Он смотрел на прилавок, на котором стоял великолепный (советский) бинокль. Я понял, что он его тут же немедленно купит (800 рублей), и бинокль – восьмикратный! Ого! Бледный, говорю, в холодном поту, он пересчитал свои деньги и говорит мне:
– Надо скорей купить.
У него не хватило, я добавил, потом он, конечно, повесил (это был футляр) бинокль на грудь, и мы пошли гулять далее по магазину.
Т. А., облетевшая то, что хотела облететь, наконец увидела и нас.
– Ну надо ехать. Как раз к обеду.
– Поехали, – говорит она. – А это что у тебя на груди болтается?
– Да это, – он говорит, – чепуха, не обращай внимания.
Я, как шофер и, конечно, друг бинокля, как ты понимаешь, в дело не влезаю.

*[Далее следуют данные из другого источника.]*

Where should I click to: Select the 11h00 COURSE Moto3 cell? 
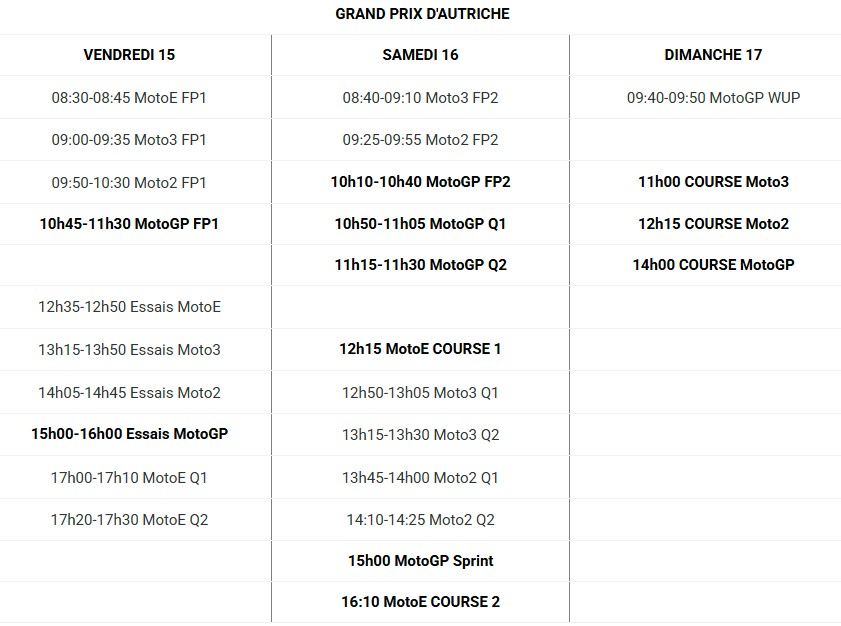713,182
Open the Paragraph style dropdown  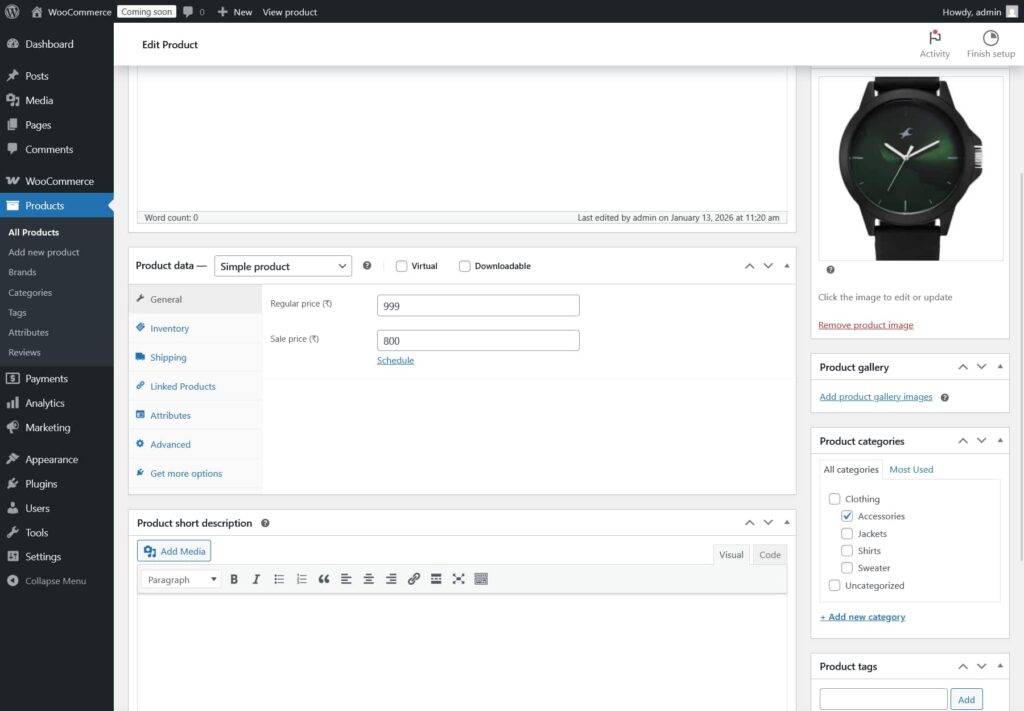[x=179, y=578]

– Нет, позволь, Арсений, – говорит Т. А. – Но это же, кажется, бинокль?
– Да. Тут мы с Юрочкой думали-думали и решили купить.
– И сколько же он стоит?
– Это был последний экземпляр, и мы его купили по смехотворно низкой цене.
– Арс! Но у тебя есть по крайней мере шесть биноклей и еще подзорная труба!
– Таня, ты – не понимаешь! У меня есть бинокли – шестикратные (труба не в счет), двенадцатикратные, но восьмикратного у меня не было.
– Ну, смотрел бы в шестикратный!
– А где он? – резонно спросил Арсений Александрович.
– В Голицыне.
– Но мы-mo в Солнцеве. А я хочу сейчас посмотреть!
– Т. А., – сказал я, – он, кажется, имеет право.
Теперь, Фазилъ, почему я этот фрагмент своих воспоминаний о великом поэте посвящаю тебе: слушай, бинокль интересовал его потому, что приближал далекое! Понимаешь, то, до чего рукой нашей не дотянуться.